▶ _ЗАДАНИЕ A_
Как в основном голосовала молодежь на референдуме о Брекзите, судя по тексту о прямой демократии?
▶ _ЗАДАНИЕ B_
Продолжи текст о прямой демократии, начав сразу после его последней фразы.

Швейцария — мировой чемпион по прямой демократии. В стране регулярно проходят референдумы по самым разным вопросам: от введения безусловного базового дохода или однополых браков до запрета опытов над животными. И разные политические силы охотно пользуются этим механизмом как инструментом. Так, швейцарским правым удалось через референдум добиться запрета на строительство мечетей и публичную демонстрацию никаба и бурки, а также сильно ужесточить миграционное законодательство.
Пожалуй, именно поэтому в последние годы в Европе прямую демократию перестали считать панацеей. Во-первых, то, что работает в восьмимиллионной демократической Швейцарии, не обязательно сработает даже в демократической Германии, где население уже 80 миллионов, и уж тем более в странах с непрочными демократическими институтами.
Во-вторых, прямая демократия в сочетании с поляризацией общества может дать неожиданные последствия. Например, представьте, как европейские популистские ультраправые партии используют референдумы, чтобы начать кампании за отмену мер по борьбе с коронавирусом или запрет однополых браков. К слову, большинство из них — от «Альтернативы для Германии» до французского «Национального объединения» и итальянского движения «Пять звезд» — выступает в поддержку прямой демократии.
Элементы прямой демократии есть и в Латинской Америке, и в некоторых штатах США, но исследователи относятся к ним скорее прохладно: в частности, они критикуют «индустрию референдумов», которая позволяет богатым и влиятельным группам преследовать свои интересы, злоупотребляя прямой демократией.
К тому же результаты референдумов еще жестче обозначают разлом между жителями страны и могут пойти в ущерб будущим поколениям. Вспомните Брекзит, на котором молодые люди в основном голосовали за то, чтобы Великобритания осталась в ЕС, — но из-за голосов более зрелых граждан страна из него вышла. Нечто похожее произошло в Австрии и Швейцарии, где референдумы за отмену обязательного призыва провалились как раз в силу непримиримой позиции старшего поколения.
Существует и другая, более общая критика прямой демократии. Слишком частые референдумы, скорее всего, ведут к заметному снижению качества демократии как таковой. Люди перестают ходить на выборы и вообще теряют интерес к политике.
А диктаторам-то зачем референдумы, если это, при всех недостатках, демократический институт?

▶ _СТРОКИ_
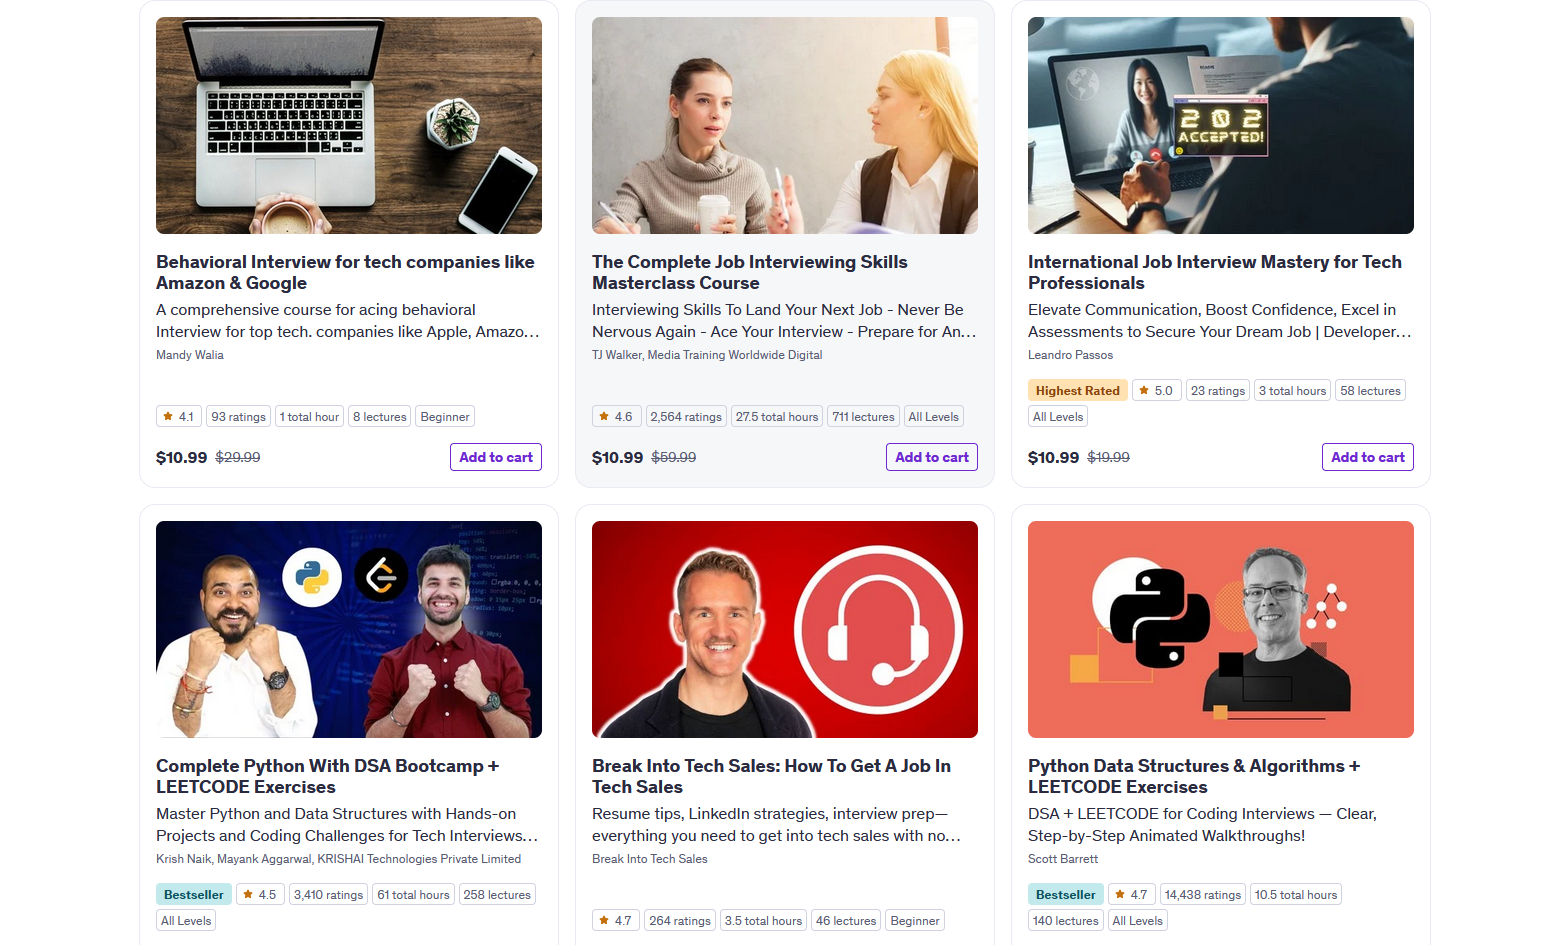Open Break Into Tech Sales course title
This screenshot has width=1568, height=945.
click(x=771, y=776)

* * *

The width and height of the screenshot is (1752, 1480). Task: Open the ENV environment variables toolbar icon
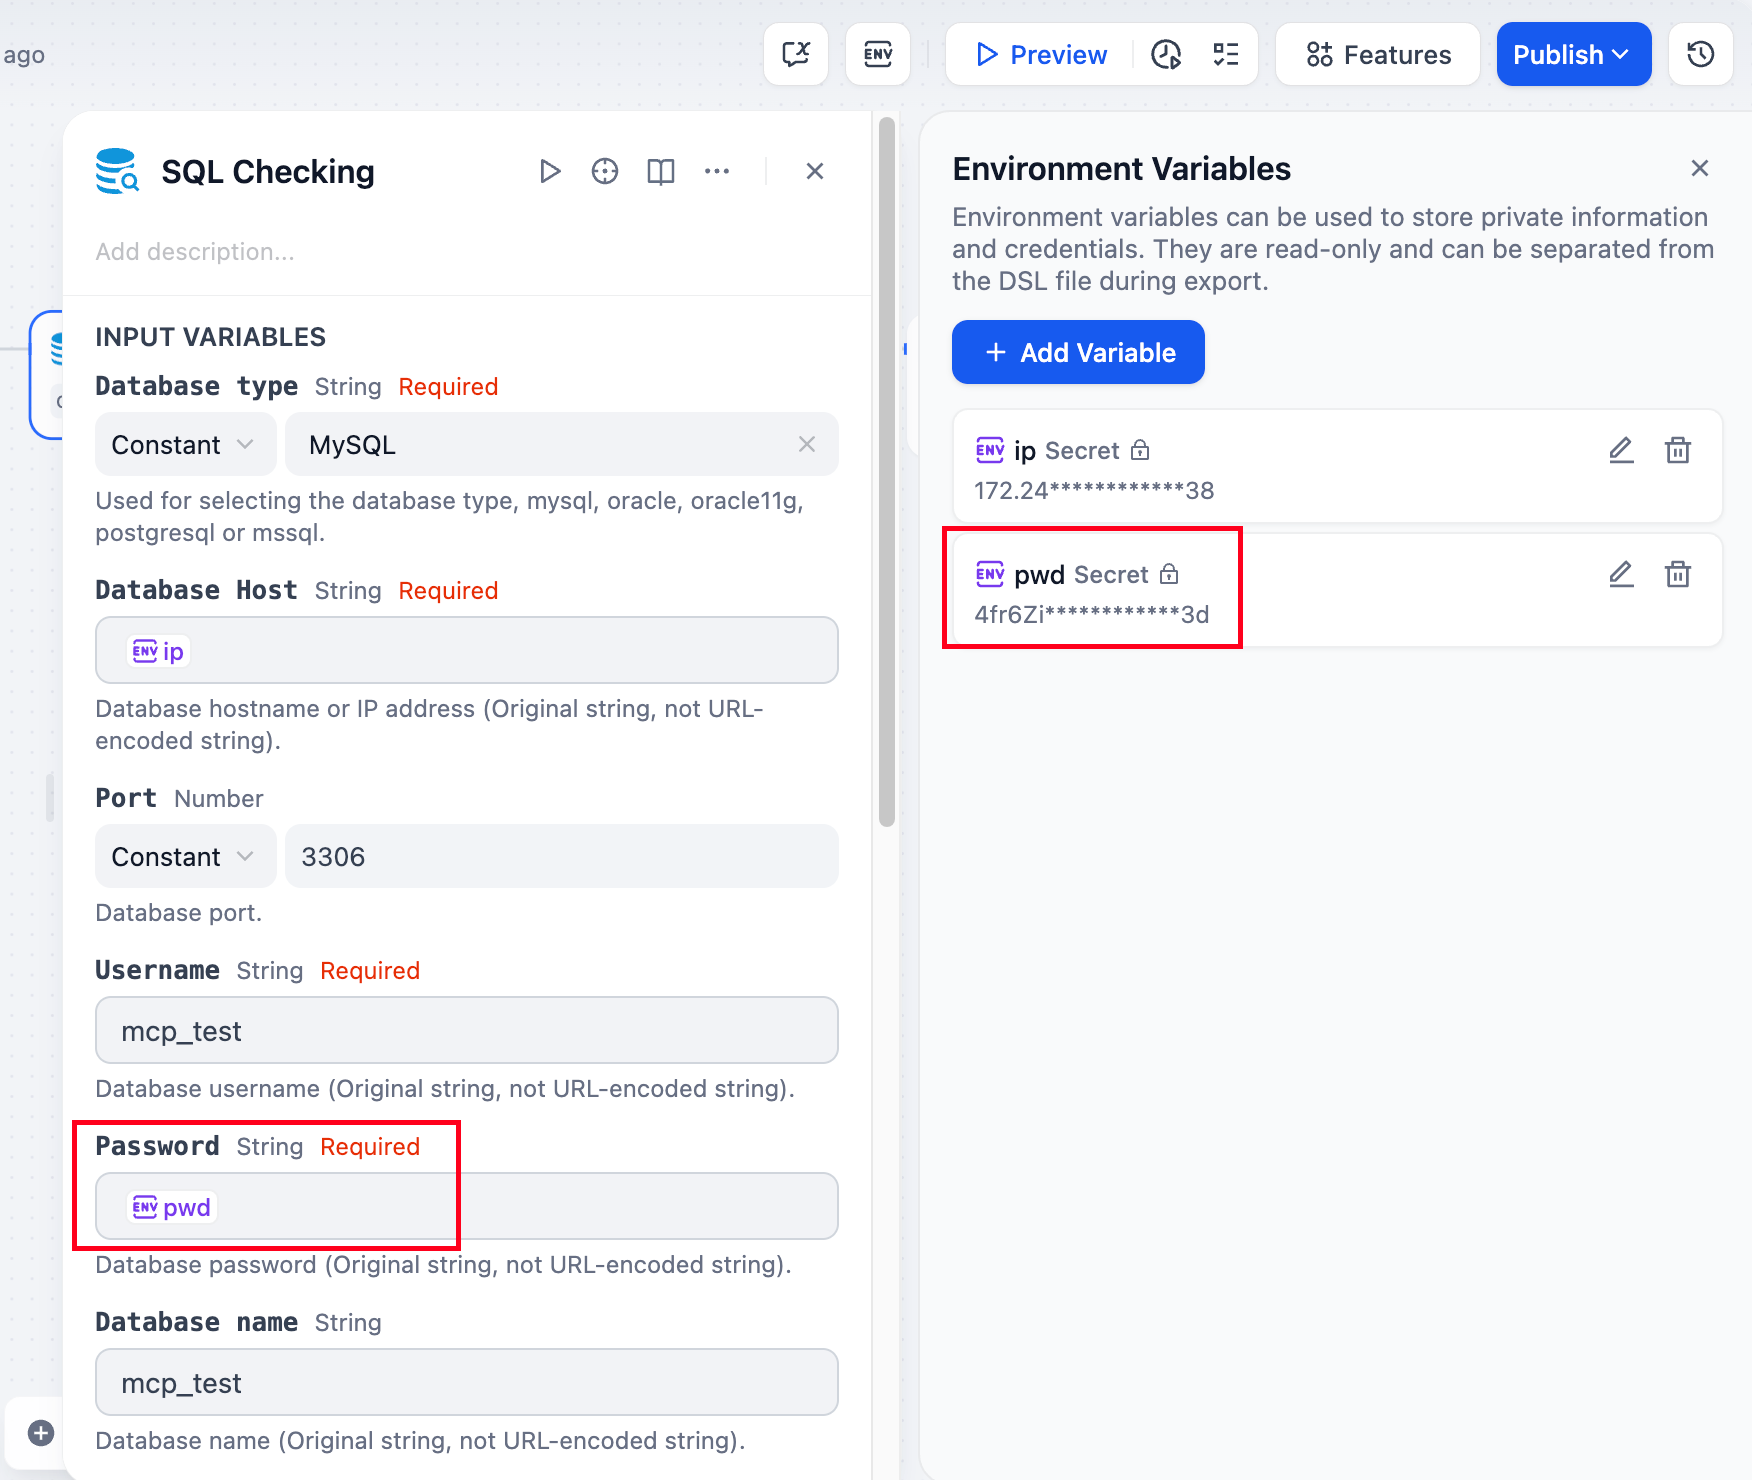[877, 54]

▶ _ОТВЕТ A_
Молодые люди в основном голосовали за то, чтобы Великобритания осталась в ЕС.

▶ _ОТВЕТ B_
Они проводят не референдумы, а референдумы в кавычках, то есть плебисциты. Хотя тому, что будет происходить на оккупированных территориях в украинских областях, российские власти не пытаются придать хоть какой-то статус легитимности.
«Референдумы» там будут отличаться даже от большинства авторитарных плебисцитов: они проводятся на территории другого государства, в нарушение всех мыслимых норм международного права. И прежде всего, принципа суверенитета (невмешательства во внутренние дела другой страны), который так дорог Путину. Впрочем, таким же образом, через «референдум», Россия аннексировала Крым.
Большинство стран мира считает результаты референдума незаконными, а сам полуостров — оккупированной территорией Украины (подробнее голосование в Крыму мы разбирали в этом выпуске «Сигнала»).
Для авторитарных режимов, которые пытаются сохранить декоративность работающих институтов, плебисциты — это еще один репрессивный инструмент, при помощи которого автократы предотвращают внутриэлитную борьбу и потенциальный «дворцовый переворот», а также деморализуют и/или разобщают оппозицию.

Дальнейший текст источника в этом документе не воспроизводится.